[TEXT SHOWN]
= = = = = = =
Subject: Re: 1.6.2 -> 2.0
To: Frederick Bruckman <fredb@immanent.net>
From: Mirko Thiesen <thiesi@NetWorkXXIII.de>
List: netbsd-help
Date: 11/28/2004 18:30:54
On Thu, 25 Nov 2004, Frederick Bruckman wrote:
>> system to be up and running again as fast as possible. Rebuilding dozens
>> of packages definitely counts as "effort". However, if it has to be done,
>> it has to be done.
>
> I'm not sure if I'm confused or you are..., but a base system upgrade isn't
> going to upgrade any packages. All your software built against NetBSD 1.6.2
> will still run fine under NetBSD 2.0, with a handful of exceptions ("lsof",
> "ipfs", things like that). Some software will require old system libraries,
> which the upgrade does not remove.
I got that, and that is exactly what I meant: rebuilding packages which
heavily depend on the kernel they were compiled under. It turned out that
there actually were far less than "dozens" of them. So far, I really only
encountered lsof. This doesn't mean that I don't have any problems after
upgrading.
= = = = = = =
[Word and item position data]
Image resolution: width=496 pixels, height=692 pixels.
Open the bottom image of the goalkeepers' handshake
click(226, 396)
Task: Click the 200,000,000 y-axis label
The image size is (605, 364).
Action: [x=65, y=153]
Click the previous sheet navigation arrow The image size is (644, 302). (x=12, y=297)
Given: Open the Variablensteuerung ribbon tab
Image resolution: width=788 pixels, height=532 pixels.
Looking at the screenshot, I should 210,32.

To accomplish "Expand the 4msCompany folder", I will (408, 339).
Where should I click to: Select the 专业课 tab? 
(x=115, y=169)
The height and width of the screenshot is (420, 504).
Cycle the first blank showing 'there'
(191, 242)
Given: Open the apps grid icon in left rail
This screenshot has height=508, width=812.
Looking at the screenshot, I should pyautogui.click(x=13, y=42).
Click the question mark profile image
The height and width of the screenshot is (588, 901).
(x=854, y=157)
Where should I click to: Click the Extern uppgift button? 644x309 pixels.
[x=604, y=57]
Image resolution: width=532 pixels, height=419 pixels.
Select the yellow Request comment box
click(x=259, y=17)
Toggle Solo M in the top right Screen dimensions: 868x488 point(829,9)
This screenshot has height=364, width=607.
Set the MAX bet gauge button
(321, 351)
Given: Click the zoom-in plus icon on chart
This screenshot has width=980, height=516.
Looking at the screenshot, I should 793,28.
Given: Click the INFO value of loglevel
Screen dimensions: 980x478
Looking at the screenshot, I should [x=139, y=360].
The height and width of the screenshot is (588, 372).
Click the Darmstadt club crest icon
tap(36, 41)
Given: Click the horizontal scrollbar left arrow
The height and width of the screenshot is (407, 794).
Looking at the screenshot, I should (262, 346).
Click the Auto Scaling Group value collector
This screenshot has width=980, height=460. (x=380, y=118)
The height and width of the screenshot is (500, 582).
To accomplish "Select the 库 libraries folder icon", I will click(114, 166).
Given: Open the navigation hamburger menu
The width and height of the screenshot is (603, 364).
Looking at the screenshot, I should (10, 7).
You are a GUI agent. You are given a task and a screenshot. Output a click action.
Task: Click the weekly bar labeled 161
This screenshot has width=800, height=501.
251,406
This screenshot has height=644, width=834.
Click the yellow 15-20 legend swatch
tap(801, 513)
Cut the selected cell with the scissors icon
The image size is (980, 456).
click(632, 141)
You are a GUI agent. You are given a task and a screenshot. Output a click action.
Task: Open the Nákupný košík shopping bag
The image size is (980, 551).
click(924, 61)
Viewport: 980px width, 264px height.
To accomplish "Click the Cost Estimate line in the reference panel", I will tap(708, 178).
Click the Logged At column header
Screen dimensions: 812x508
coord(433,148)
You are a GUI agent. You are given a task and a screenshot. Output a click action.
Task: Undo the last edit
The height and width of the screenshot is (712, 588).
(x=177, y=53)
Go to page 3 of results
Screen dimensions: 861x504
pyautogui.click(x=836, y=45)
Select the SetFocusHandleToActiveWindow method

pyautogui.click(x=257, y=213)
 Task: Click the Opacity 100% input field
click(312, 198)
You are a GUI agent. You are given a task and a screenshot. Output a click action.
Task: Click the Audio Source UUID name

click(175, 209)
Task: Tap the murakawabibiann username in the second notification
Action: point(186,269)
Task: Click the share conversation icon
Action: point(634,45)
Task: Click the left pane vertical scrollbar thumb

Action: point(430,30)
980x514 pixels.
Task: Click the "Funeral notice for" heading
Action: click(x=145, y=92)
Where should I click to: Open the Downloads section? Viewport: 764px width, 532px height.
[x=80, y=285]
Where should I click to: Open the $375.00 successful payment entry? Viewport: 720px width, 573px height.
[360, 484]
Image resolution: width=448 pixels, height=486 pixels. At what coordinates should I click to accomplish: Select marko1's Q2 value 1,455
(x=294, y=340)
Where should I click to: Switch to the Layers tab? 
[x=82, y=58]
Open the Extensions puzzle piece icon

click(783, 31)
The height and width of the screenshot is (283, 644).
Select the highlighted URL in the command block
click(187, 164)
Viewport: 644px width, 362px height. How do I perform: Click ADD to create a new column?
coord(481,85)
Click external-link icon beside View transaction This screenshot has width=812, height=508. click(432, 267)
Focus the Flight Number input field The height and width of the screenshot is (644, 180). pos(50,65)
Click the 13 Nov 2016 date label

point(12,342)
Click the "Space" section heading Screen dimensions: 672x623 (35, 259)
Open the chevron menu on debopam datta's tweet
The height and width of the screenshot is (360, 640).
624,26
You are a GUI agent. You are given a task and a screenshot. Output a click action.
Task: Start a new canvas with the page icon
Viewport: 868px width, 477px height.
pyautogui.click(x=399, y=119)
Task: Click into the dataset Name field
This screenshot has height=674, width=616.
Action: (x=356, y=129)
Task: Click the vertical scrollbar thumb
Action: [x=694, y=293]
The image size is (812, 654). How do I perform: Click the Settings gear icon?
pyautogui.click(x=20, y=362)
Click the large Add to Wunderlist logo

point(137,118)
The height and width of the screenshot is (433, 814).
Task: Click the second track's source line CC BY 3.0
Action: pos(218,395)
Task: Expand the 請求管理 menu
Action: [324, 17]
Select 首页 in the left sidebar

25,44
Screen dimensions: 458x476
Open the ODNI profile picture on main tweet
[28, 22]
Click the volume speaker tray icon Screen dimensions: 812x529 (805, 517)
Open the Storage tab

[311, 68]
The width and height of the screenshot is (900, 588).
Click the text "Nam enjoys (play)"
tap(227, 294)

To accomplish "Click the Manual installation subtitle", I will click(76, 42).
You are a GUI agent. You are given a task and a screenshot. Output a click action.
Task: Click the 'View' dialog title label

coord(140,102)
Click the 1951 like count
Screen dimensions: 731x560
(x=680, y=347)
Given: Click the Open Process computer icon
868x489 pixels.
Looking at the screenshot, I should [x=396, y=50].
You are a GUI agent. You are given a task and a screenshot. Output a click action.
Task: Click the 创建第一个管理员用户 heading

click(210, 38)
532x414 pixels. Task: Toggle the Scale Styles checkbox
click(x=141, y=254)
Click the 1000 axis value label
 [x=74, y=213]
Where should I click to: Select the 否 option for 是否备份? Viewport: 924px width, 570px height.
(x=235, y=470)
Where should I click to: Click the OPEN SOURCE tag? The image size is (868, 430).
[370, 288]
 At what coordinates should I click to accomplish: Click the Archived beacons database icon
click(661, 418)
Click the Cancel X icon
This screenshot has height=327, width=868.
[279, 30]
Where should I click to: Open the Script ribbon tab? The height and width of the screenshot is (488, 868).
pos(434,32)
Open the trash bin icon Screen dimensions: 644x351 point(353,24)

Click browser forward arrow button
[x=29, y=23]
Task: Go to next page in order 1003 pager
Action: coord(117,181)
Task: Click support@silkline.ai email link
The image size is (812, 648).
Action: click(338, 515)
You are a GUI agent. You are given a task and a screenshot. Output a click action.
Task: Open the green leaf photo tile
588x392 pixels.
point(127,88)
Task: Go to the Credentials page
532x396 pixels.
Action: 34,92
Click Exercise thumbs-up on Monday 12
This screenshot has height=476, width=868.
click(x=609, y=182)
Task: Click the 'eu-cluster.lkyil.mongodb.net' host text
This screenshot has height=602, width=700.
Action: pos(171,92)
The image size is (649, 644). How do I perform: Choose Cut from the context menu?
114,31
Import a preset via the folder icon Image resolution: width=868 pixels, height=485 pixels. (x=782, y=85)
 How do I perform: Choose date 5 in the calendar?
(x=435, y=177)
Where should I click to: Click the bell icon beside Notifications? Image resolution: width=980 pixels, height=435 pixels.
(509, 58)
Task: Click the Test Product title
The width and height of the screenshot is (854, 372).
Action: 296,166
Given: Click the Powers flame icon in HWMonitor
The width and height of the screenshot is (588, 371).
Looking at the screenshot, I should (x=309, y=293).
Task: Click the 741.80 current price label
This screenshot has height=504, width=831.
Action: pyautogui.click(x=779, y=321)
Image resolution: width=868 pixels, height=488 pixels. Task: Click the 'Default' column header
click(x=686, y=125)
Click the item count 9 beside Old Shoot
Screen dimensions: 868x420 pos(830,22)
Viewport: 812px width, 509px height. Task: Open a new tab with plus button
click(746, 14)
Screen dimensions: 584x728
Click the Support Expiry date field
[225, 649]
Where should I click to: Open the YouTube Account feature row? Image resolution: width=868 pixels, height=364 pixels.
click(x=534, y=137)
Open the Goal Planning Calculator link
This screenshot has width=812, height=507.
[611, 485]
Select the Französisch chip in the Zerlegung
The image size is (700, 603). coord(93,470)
= = = = = = =
[TASK SET]
a) Copy out the rows from the line containing "Task: Click the Opacity 100% input field" through the line containing "[x=82, y=58]", including both of those lines, without changing anything.
b) Pick up the mailing list reply about upgrading NetBSD from 1.6.2 to 2.0 right after its final sentence and write the next part.

[OUTPUTS IN ORDER]
a)
 Task: Click the Opacity 100% input field
click(312, 198)
You are a GUI agent. You are given a task and a screenshot. Output a click action.
Task: Click the Audio Source UUID name

click(175, 209)
Task: Tap the murakawabibiann username in the second notification
Action: point(186,269)
Task: Click the share conversation icon
Action: point(634,45)
Task: Click the left pane vertical scrollbar thumb

Action: point(430,30)
980x514 pixels.
Task: Click the "Funeral notice for" heading
Action: click(x=145, y=92)
Where should I click to: Open the Downloads section? Viewport: 764px width, 532px height.
[x=80, y=285]
Where should I click to: Open the $375.00 successful payment entry? Viewport: 720px width, 573px height.
[360, 484]
Image resolution: width=448 pixels, height=486 pixels. At what coordinates should I click to accomplish: Select marko1's Q2 value 1,455
(x=294, y=340)
Where should I click to: Switch to the Layers tab? 
[x=82, y=58]

b)
>> I just started build.sh in the background, so I think I'll be able to tell
>> whether it works for a "normal" system update or not in a few hours.
>
> The default, with no options, is to build a distribution in the object tree,
> but not to install anything. You have to build and boot a new kernel, then
> re-run "build.sh" with "install=/" to install in place. By the way, the
Actually, I used build.sh to build a new kernel, and only afterwards when
I already got the 2.0 kernel up and running I installed the 2.0 userland I
had built beforehand using build.sh too. I guess this is "the correct way"
(or at least one of the correct ones) to do such things?
> netbsd-2-0 branch still only gives a release candidate, so there may be
> changes before the actual NetBSD 2.0 is released.
Well, yes. I really thought that there would be more trouble from pkgsrc
and expected quite some time to rebuild the former mentioned "dozens of
packages". In fact, currently I've got only two problems which are (or at
least seem to be) related to the whole upgrade thing: I had to rebuild
mysql4-server, which did not work, i.e. it did not compile. I asked on
tech-pkg about this one yesterday but got no replies yet.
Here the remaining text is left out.